> **What is asked**
Reproduce word for word the passage of the EastEnders Christmas storylines thread below, starting with "Xmas storylines are" and going on through "all depressing though.".

> **Text to read**
-- -- --
# UK Soap and Drama Discussion > EastEnders > The Rumour Mill >  Xmas Storylines

## ?????

only 3 months to go!!!!!!!!!!!!!! its this time time of the year again where we are all wondering what have they got planned for xmas. we all know its gonna be a sad, misery filled episode considering the fact that so many people are leaving.  but whay do you want to happen.

i would like:

Alfie moon to die a slow painful death.. or to get shot not once but twice.( so there is no way he could ever came back)

sharon to find out she is pregnant and her and dennis to set off in the sunset. but not before sam

escapes prison only to hold chrissie,sharon and some others hostage
 in the vic. armed police surrender outside the vic. she goes mad ,looses it then panics, shots chrissie and then kills herself! 

meanwhile pauline and her new fella to get married.

nana moon to die peacefully on xmas day.

the day ENDS people singing silent night. 

MERRY CHRISTMAS!

----------


## angelblue

Doesnt this need to be in the spoiler section because it is potentially a spoiler of what going to happen   :Ponder:

----------


## Bad Wolf

i'll move it to the rumour mill

you just know nana will die on xmas day----why???????????????????????

----------


## angelblue

She is adorable i dont want her to die 

But i do like the sharon and dennis idea though 

I wonder if they have started to flim theses endings or the follow up to it   :Smile:

----------


## dddMac1

i don't want them to kill Nana moon

----------


## dragoneye454

It would be horrible if she died on christmas day. It's supposed to be happy and that'll ruin it. Crying on Xmas day is not right

----------


## dddMac1

i'm going to be in tears if they do

----------


## kirsty_g

omg sharon and chrissie hostage who might that be

----------


## tammyy2j

Xmas storylines are lightly going to be Shannis and Kalfie departures and Nana moon's death. 

Will Chrissie and Sam's departures be before xmas or during xmas.

----------


## xXxJessxXx

wonder what they'll have for us over x mas. i think it will be most of the characters leaving and nana dying. hopefully its not all depressing though. 

but as soon as chrissie and alfie got the better i have to say!

----------


## ?????

PEOPLE PEOPLE, you have misunderstood my post. i said this is what i would LIKE to happen on xmas  NOT what is going to happen. the whole point of this thread was you to share your ideas on what you would LIKE to happen. as much as i would like alfie moon to die- it aint gonna happen coz the producers got it in their head that we love alfie and his demented life.  

you can be over the top as you can, like i was.

so i don't see why its in the RUMOUR mill.

----------


## callummc

i'm with you,let chrissy go out with a bang,get the doorstop back of the police,and let alfie have it,let the body be found on christmas day,not be buried so they can bring him back,and then let him rot till new years eve,bury him on new years eve,what a way to start the new year-no chance of ever having to hear or see his whinging kisser ever again .

----------


## Carrie Bradshaw

> Will Chrissie and Sam's departures be before xmas or during xmas.
-- -- --
> **Stored rows**
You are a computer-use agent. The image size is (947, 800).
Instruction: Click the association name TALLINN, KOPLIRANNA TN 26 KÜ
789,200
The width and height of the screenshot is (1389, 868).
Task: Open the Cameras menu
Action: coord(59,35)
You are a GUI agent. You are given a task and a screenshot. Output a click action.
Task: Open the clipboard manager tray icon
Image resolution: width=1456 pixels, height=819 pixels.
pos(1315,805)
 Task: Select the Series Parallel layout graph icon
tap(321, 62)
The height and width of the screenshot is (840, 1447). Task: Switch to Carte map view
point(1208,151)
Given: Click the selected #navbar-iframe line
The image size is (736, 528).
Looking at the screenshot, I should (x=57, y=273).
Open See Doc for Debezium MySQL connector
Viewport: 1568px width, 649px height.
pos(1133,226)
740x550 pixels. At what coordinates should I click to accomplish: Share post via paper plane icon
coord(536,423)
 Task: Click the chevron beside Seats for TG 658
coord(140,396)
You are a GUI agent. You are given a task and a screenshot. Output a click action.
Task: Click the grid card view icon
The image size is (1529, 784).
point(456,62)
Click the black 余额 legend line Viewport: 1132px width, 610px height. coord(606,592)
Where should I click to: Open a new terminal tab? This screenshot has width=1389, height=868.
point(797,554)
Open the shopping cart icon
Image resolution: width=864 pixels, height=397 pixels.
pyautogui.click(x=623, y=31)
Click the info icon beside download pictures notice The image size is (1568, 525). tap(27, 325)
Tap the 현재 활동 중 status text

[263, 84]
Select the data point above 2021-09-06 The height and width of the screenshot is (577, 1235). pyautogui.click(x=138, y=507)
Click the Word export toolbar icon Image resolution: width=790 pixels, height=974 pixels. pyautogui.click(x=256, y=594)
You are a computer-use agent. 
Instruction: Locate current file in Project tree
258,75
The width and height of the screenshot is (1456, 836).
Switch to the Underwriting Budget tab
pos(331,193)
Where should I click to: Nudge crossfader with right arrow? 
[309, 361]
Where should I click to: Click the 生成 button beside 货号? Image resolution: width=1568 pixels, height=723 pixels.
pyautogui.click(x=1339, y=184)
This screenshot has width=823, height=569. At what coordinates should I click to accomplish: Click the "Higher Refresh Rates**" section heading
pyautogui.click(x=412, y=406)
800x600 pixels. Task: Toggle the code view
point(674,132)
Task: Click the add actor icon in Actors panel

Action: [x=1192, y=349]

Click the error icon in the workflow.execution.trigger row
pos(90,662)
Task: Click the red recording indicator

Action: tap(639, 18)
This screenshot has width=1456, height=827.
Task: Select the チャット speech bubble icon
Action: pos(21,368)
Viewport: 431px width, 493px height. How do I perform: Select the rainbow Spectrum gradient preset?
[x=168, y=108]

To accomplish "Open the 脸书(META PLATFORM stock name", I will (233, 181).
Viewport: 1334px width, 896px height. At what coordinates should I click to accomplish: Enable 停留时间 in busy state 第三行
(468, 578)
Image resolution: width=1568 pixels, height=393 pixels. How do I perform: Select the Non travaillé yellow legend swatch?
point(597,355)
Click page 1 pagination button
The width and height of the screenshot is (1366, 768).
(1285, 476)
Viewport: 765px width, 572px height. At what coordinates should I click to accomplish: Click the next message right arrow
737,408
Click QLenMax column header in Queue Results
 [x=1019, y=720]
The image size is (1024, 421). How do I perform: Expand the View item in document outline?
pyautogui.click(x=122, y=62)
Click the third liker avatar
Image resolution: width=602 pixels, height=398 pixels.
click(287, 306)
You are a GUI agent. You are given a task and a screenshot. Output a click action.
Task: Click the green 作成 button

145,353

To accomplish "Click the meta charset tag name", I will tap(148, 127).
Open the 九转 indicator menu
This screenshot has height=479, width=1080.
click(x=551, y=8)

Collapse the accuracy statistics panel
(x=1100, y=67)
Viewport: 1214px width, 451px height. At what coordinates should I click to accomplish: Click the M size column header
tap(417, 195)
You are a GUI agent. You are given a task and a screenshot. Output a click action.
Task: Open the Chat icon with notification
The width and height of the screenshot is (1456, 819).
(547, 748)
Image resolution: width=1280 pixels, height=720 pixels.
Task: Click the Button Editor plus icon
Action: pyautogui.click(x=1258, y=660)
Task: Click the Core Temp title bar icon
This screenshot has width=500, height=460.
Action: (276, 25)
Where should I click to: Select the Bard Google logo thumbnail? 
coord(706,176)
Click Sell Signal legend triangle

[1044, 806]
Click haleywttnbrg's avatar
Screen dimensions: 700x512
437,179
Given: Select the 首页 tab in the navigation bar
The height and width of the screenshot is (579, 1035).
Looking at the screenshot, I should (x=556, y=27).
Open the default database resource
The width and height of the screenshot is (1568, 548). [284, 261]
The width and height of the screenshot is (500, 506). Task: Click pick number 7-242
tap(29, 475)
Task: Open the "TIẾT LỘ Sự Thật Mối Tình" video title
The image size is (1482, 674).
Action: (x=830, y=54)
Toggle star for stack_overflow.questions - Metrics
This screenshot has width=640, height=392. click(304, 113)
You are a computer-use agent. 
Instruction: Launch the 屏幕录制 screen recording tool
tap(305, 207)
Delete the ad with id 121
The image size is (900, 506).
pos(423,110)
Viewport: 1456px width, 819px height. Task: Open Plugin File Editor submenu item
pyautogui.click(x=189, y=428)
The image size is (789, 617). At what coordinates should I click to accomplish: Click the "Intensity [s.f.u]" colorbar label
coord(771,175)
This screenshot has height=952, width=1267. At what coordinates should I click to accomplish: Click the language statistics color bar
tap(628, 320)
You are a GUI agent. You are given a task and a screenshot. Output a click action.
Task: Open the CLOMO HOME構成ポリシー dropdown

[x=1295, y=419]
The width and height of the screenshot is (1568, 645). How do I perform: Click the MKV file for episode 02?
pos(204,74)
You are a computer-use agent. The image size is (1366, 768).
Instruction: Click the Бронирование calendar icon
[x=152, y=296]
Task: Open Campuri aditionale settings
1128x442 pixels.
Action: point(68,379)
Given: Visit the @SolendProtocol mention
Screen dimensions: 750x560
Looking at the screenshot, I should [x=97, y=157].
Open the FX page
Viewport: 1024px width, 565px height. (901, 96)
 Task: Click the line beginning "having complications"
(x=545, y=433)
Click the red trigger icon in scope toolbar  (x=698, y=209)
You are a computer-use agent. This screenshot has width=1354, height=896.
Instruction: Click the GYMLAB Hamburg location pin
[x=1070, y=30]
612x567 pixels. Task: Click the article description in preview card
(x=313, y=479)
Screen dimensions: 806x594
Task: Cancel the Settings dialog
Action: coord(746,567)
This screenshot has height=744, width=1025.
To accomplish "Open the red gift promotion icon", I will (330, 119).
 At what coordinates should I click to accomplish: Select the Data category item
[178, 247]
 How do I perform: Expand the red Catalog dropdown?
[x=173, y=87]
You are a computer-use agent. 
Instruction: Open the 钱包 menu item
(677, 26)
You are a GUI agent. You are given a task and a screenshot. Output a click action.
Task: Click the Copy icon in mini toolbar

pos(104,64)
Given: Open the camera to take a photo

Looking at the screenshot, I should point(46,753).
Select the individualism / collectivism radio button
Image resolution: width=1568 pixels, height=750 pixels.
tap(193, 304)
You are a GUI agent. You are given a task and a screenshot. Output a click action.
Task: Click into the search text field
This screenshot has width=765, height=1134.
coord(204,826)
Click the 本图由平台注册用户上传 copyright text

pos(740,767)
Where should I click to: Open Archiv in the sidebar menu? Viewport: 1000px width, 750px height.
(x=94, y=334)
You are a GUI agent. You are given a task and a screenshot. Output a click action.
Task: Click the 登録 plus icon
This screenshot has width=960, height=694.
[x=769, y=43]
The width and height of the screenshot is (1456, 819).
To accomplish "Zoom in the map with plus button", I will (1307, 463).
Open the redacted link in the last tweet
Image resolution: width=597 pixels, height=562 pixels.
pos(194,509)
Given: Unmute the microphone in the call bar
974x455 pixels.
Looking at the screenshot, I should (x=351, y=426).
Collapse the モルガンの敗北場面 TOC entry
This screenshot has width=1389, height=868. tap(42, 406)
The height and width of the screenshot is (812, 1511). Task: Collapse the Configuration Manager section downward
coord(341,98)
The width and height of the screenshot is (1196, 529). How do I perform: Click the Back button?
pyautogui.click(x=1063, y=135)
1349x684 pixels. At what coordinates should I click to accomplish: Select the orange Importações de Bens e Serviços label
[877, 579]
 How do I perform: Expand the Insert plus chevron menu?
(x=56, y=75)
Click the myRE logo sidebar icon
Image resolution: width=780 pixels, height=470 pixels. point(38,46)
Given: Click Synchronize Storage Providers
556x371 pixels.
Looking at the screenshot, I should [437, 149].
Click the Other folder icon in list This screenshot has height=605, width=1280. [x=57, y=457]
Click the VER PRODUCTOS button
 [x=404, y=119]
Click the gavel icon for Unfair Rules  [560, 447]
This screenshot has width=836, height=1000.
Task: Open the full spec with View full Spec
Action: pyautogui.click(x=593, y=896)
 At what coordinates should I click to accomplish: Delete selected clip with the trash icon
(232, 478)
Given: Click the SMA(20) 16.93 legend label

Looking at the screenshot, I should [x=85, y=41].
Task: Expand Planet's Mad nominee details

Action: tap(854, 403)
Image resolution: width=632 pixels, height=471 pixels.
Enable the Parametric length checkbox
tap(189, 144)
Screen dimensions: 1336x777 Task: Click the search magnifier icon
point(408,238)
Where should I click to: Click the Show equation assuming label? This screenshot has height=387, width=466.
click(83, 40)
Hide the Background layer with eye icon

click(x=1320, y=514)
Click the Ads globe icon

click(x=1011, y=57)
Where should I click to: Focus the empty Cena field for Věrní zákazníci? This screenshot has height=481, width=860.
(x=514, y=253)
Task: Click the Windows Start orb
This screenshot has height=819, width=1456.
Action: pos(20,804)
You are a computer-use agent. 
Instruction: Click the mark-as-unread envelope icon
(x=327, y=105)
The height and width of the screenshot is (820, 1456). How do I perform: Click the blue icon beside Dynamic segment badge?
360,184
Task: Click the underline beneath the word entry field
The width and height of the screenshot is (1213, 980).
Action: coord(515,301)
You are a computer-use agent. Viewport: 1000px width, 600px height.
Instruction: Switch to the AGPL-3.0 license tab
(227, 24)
-- -- --
> **Exercise response**
Xmas storylines are lightly going to be Shannis and Kalfie departures and Nana moon's death. 

Will Chrissie and Sam's departures be before xmas or during xmas.

----------


## xXxJessxXx

wonder what they'll have for us over x mas. i think it will be most of the characters leaving and nana dying. hopefully its not all depressing though.